If its western allies had remained limited to Britain and France, Italy would have stood a reasonable chance of gaining most of its demands; the Treaty of London had after all promised it a good deal of extra territory. In 1917, however, the United States had entered the war under a high-minded president with strong views about the right of peoples to self-determination: the ninth of Woodrow Wilson’s famous Fourteen Points stated that the ‘readjustment of the frontiers of Italy should be effected along clearly recognizable lines of nationality’. This was plainly an appalling principle for Sonnino, who was intent on acquiring a large chunk of Dalmatia even though its population of 610,000 was almost entirely Slav and included only 18,000 Italian-speakers. One Italian diplomat supported his view by arguing that self-determination may have been ‘applicable to many regions but not to the shores of the Adriatic’.20 Arguments of this sort bewildered the American president, who could not understand how the nation of Garibaldi and Mazzini could aspire to rul
e subject peoples.
The Italian government’s response to Wilson was to send troops to the eastern Adriatic and impose Italian rule, a policy so provocative that it led to the resignation of the two most left-wing members of the cabinet in Rome. When he could not get his own way in Paris, Orlando tried another tactic. He walked out of the conference and waited in Rome for the allies to offer concessions and implore him to come back. As the delegates of the other three principals shared the view that Italy had contributed little to the conference except in discussions about its own borders, they were content to let him stay there until he decided, somewhat sheepishly, to return. Wilson had already agreed to let the Italians have the South Tyrol, a decision he later regretted, but he refused to concede Dalmatia, which was ear-marked for the new Yugoslavia.
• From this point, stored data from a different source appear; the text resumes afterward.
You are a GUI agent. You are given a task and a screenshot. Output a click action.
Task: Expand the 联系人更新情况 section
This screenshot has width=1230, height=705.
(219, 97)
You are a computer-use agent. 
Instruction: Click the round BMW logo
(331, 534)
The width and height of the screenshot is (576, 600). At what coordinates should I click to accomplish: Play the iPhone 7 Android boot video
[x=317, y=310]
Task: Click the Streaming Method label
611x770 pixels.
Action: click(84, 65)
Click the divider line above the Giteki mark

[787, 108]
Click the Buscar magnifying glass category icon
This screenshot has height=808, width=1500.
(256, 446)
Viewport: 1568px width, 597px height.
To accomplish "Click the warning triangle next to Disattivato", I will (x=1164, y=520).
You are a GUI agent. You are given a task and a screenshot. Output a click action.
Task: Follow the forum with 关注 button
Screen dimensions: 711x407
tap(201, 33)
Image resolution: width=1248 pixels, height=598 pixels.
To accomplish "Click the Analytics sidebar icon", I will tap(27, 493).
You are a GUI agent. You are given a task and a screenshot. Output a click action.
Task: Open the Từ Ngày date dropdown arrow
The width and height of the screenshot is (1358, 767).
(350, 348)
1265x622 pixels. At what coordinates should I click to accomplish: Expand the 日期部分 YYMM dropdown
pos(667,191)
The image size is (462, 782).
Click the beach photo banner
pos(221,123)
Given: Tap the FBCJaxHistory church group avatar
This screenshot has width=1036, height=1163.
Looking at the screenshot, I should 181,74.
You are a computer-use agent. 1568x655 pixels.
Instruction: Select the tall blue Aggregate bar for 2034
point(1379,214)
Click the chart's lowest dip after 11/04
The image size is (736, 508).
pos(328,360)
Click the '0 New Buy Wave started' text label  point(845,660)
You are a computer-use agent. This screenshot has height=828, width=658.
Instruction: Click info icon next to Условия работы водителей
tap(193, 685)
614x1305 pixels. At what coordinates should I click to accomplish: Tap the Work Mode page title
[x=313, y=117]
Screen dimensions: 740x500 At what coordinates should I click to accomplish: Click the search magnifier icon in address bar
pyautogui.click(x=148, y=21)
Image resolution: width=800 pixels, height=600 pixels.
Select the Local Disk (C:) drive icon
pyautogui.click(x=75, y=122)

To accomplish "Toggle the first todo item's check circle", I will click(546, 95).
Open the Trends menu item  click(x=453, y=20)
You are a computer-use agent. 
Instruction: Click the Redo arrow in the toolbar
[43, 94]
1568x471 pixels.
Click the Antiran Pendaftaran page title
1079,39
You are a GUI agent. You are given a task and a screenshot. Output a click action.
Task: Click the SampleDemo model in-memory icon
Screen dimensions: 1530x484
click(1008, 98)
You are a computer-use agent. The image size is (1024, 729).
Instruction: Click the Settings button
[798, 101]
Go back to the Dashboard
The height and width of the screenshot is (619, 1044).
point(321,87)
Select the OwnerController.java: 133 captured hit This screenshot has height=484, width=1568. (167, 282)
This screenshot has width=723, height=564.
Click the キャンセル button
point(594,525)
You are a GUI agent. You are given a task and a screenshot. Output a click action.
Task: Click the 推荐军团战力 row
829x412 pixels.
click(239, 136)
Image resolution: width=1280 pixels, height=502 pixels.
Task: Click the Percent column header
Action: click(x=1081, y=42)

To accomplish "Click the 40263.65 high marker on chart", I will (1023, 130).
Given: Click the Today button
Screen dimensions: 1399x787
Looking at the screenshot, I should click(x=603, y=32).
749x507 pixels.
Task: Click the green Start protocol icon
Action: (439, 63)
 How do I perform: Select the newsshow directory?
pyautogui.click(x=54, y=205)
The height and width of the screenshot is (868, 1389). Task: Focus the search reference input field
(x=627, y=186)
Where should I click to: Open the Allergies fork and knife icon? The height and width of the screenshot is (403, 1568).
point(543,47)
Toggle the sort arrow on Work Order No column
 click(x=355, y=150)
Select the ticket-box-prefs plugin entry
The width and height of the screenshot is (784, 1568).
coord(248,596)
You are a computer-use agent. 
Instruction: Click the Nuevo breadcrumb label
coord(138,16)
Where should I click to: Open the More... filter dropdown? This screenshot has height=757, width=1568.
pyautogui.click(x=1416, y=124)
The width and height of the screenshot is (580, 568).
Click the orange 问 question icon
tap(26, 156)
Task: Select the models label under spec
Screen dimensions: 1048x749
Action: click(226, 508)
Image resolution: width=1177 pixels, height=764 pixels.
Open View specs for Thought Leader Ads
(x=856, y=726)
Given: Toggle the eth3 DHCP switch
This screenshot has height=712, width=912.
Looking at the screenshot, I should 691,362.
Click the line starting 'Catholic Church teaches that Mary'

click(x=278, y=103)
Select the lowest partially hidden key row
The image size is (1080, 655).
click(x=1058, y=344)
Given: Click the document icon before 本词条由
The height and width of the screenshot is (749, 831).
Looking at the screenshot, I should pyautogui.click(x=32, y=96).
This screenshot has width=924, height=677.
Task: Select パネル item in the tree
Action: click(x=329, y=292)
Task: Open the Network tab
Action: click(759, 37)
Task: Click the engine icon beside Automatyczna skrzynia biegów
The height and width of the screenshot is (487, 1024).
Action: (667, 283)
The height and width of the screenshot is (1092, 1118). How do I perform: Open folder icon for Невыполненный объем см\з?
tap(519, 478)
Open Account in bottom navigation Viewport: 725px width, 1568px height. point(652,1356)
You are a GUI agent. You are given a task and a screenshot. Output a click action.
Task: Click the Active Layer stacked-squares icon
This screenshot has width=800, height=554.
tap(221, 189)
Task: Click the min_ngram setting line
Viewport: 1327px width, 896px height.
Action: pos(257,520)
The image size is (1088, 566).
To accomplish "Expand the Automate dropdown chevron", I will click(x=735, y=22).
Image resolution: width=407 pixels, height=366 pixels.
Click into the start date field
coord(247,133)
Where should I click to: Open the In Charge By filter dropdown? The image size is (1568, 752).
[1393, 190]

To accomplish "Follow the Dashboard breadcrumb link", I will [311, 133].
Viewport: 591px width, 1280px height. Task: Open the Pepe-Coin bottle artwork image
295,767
Spurred on by the rhetoric of D’Annunzio and the nationalists, Orlando and Sonnino had raised such expectations that Italians were bound to feel disappointment at a settlement that was inevitably a compromise. Since Italy did not receive everything it wanted, its people were encouraged to believe that it had done badly out of the war, that it had been betrayed by its allies (who according to propaganda had been saved from defeat by the Italian army), and that the settlement was, in D’Annunzio’s searing phrase, a ‘mutilated peace’. Yet in fact Italy did quite well from the Treaty of Rapallo (1920) which, while denying it Dalmatia and Fiume, granted it the Trentino and the South Tyrol, Trieste and the Carso, plus Gorizia, Zara and several islands in the eastern Adriatic. Another gain for Italy was the defeat and dismemberment of its traditional enemy, the Austrian–Hungarian Empire, whose chief component was now confined to the Austrian heartland. Some Italians resented their exclusion from the allocation of the German colonies in Africa, from running a mandate in the Middle East, and from receiving no colonial additions except for a few border changes in Libya and east Africa. And they had a point, even if Italy had proved itself an inept colonial power so far. France and Britain liked to boast of their administrative skills as colonizers, but French policy in Lebanon led to predictable conflict and eventually to a ferocious civil war, while British policy in Palestine introduced a bloody antagonism that was showing few signs of abating nearly a century later.
Trento had been linked with Trieste to create Italy’s chief slogan of the war, a fact reflected by changes in street names all over the country. The Neapolitans had to sacrifice St Ferdinand so that his square could become Piazza Trento e Trieste, just as the Sardinians of Cagliari awoke one day to find a Viale Trieste meeting a Viale Trento in the long Piazza Trento. The city of Trento itself had once been the capital of powerful prince-bishops and, as the natural meeting-place between the Italian and Germanic peoples, had been chosen as the site of the great council that in the sixteenth century proclaimed the dogmas of the Counter-Reformation. With 90 per cent of its population speaking Italian, the Trentino was a legitimate national objective, as the Austrians had recognized by offering most of it to Italy before the fighting started. Its northern neighbour, the South Tyrol (now the Italian province of Bolzano), was a correspondingly unjustifiable aim because 90 per cent of its people were German-speakers. Italy’s insistence on possessing it has led to disputes and occasional violence since the Second World War. Tyroleans from both sides of the Alpine border – men wearing Lederhosen and fancy braces and dripping with folksy Gemütlichkeit – still gather at the city of Innsbruck to demand ein Tirol. Even today, when one visits the town of Bressanone, north of Bolzano, one feels one is not in Italy but in Italian-occupied Austria.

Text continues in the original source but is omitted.